» TASK GOAL: Scan the records for "Branch". Show the matching lines.

» DATA FOR ANALYSIS:
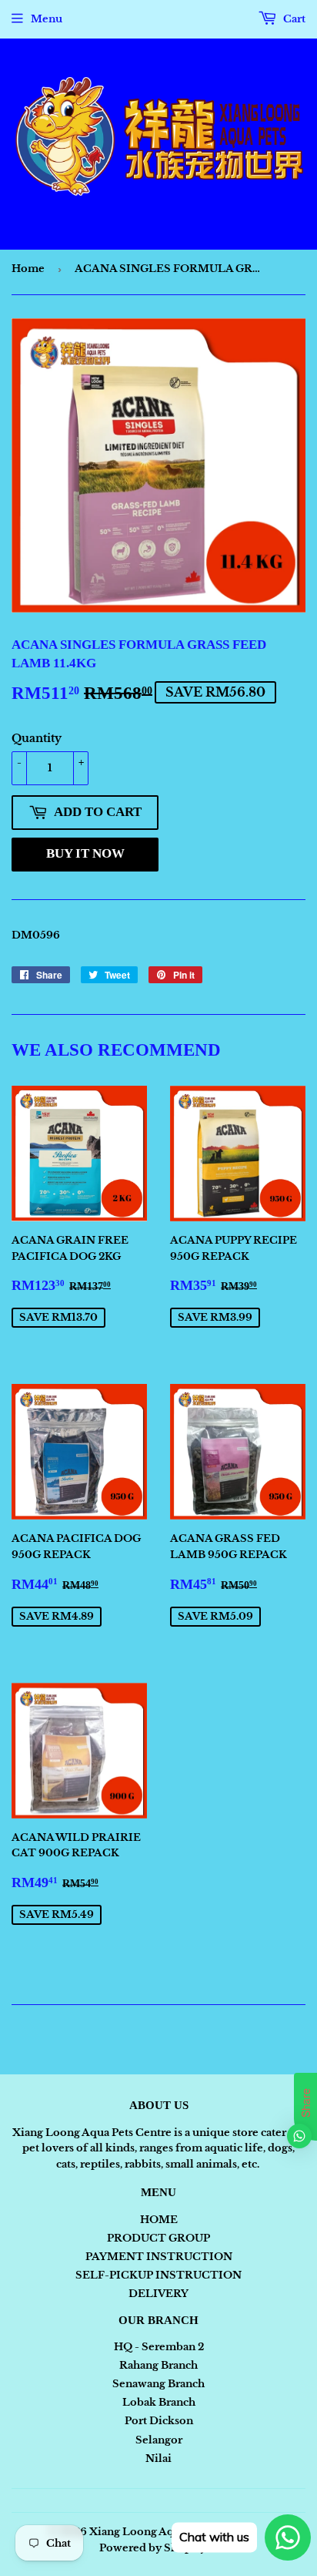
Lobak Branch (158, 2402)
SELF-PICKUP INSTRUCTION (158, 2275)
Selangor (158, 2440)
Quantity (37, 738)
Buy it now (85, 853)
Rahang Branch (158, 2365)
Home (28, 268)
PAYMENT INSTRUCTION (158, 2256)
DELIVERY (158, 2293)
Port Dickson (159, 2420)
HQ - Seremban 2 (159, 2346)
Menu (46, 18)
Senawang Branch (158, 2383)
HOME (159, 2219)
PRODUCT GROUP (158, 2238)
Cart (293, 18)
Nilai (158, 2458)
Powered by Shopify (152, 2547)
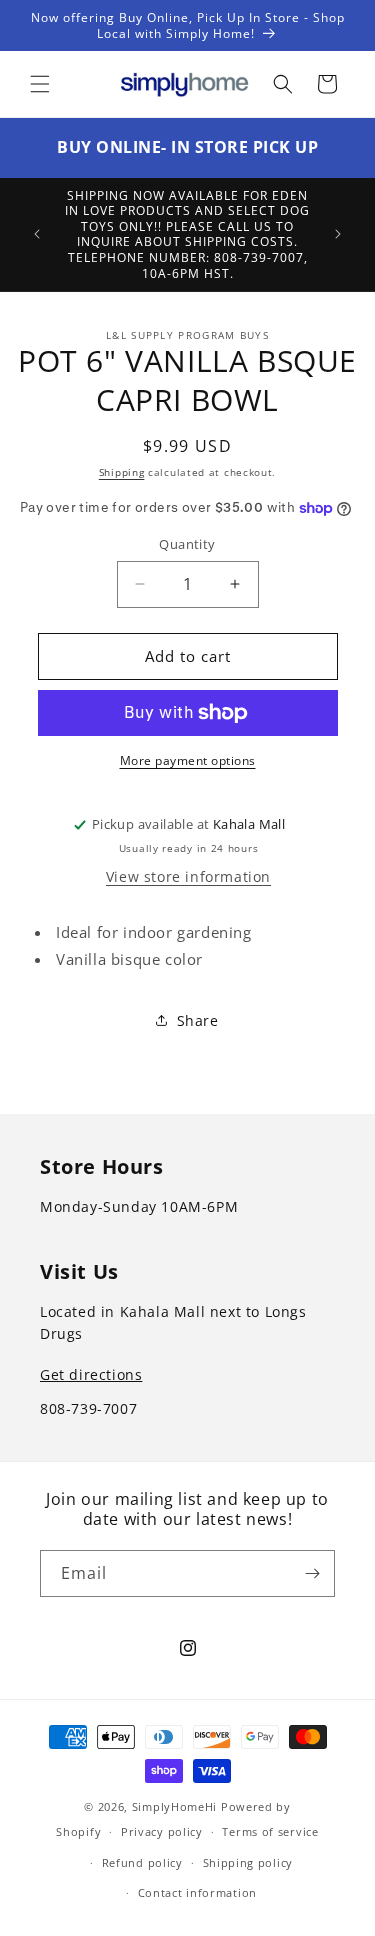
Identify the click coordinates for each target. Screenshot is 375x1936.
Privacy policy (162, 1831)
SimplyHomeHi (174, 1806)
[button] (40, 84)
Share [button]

» PROBLEM SOLUTION:
Lobak Branch (158, 2402)
Rahang Branch (158, 2365)
Senawang Branch (158, 2383)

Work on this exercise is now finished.